I am about finished with it anyway, but I will give it another look and perhaps talk to a CAV. I want to pick one hand-feeding product, slowly phase out everything else and stick with it, occasionally hand-feeding her even after she's weaned. Why? 1) Warm food is yummy! 2) It will remind her of being babied, which should strengthen our bond 3) I need something in which to hide antibiotics and other medications when needed.

I would give you a spiel about her seeming very healthy, but just before he fell ill, Gabby seemed completely fine, too. The illness seemed to come on very suddenly, but there's a chance he could have been hiding it for some time, too. I'll probably never know for sure. I've always tried to be observant, but...finding the right words for how I feel are difficult.
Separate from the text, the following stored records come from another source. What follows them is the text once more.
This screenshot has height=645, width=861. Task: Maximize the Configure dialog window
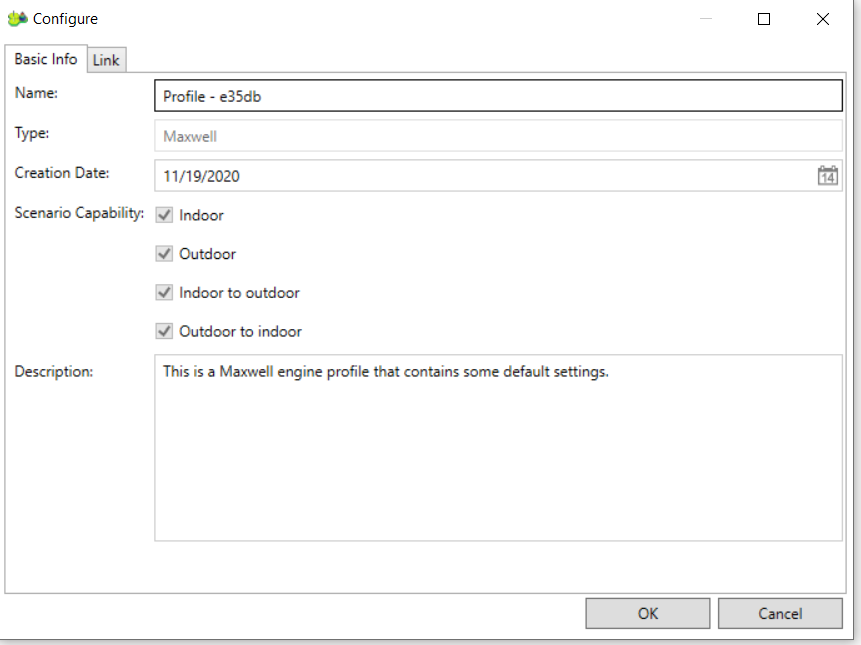pos(764,19)
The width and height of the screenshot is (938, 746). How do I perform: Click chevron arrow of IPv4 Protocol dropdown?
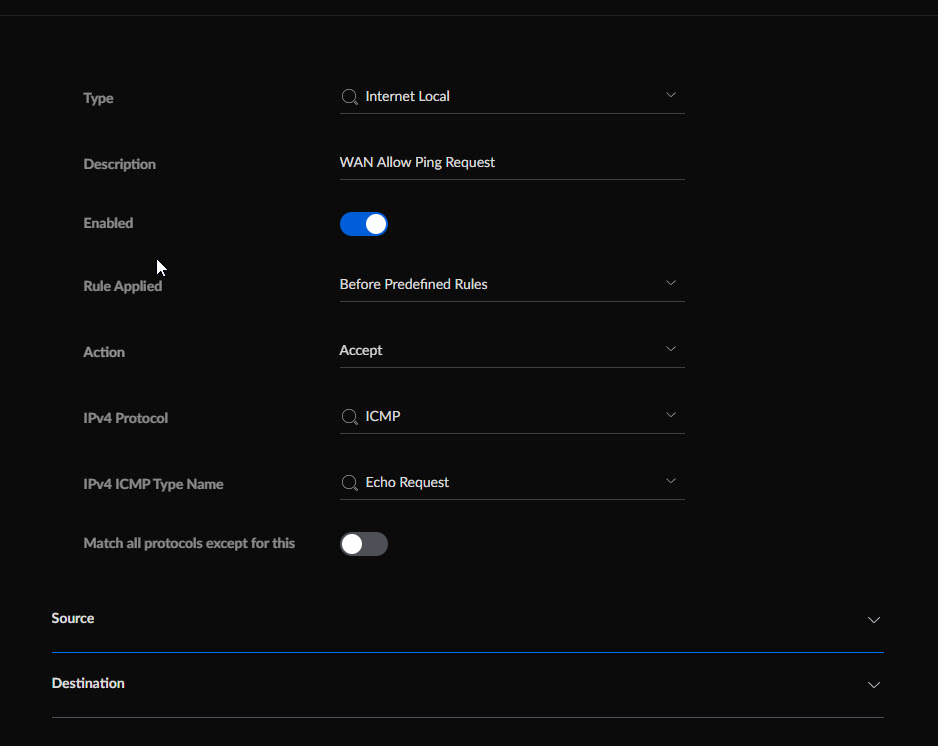[x=671, y=415]
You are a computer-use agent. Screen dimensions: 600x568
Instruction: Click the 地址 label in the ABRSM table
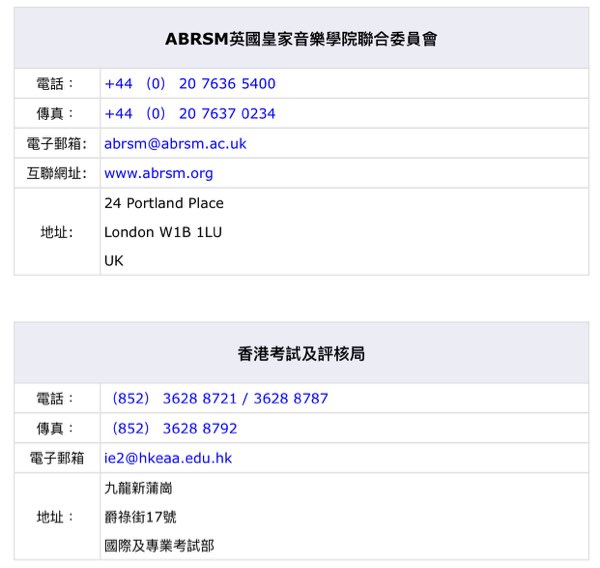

Thanks for expressing your concerns. I'm running on fumes because I'm trying to raise a well-adjusted, healthy baby and it is both emotionally and physically demanding. I might miss something important.

plumsmum2005 07-01-2017 12:26 PM

Re: Can an unweaned baby choke on pellets?
 
FYI ORGANIC BIRD FOOD-Harrison's Bird Foods

Plum I think was given egg food which is very rich and have my suspicions whether this has any input on his medical problems that became apparent years later.

Maybe your CAV can help?

There is never any info about how the breeders babies have done ultimately. When you think about what they are fed in the wild, nothing as rich as we give them.

Ladyhawk 07-02-2017 10:05 PM

Re: Can an unweaned baby choke on pellets?
 
Quote:

Originally Posted by plumsmum2005 (Post 659605)
FYI ORGANIC BIRD FOOD-Harrison's Bird Foods

Plum I think was given egg food which is very rich and have my suspicions whether this has any input on his medical problems that became apparent years later.

Maybe your CAV can help?

There is never any info about how the breeders babies have done ultimately. When you think about what they are fed in the wild, nothing as rich as we give them.

Yeah, I've wondered about my babies throughout the years. I just happened to run into someone whose mother bought a CAG from me over twenty years ago. I remembered him as a very small boy. Now he's in his mid-to-late twenties working at a local pet supply store. The female CAG from my small aviary was doing very well until the Butte Fire burned down the family home. She started feather-picking after she was uprooted...yet another victim of that horrible fire. I recommended the owner take the grey to see Dr. Brian Speer in Oakley. That's the best place to start troubleshooting the problem. Yes, it had a psychological trigger, but there could be physical issues, too.

I'm trying to get Kizzy to eat Harrison's by modeling it for her. Yes, I've eaten bird pellets. XD The crazy things is they weren't bad. Kizzy has eaten some, too, but not in large amounts. I guess that's good for now.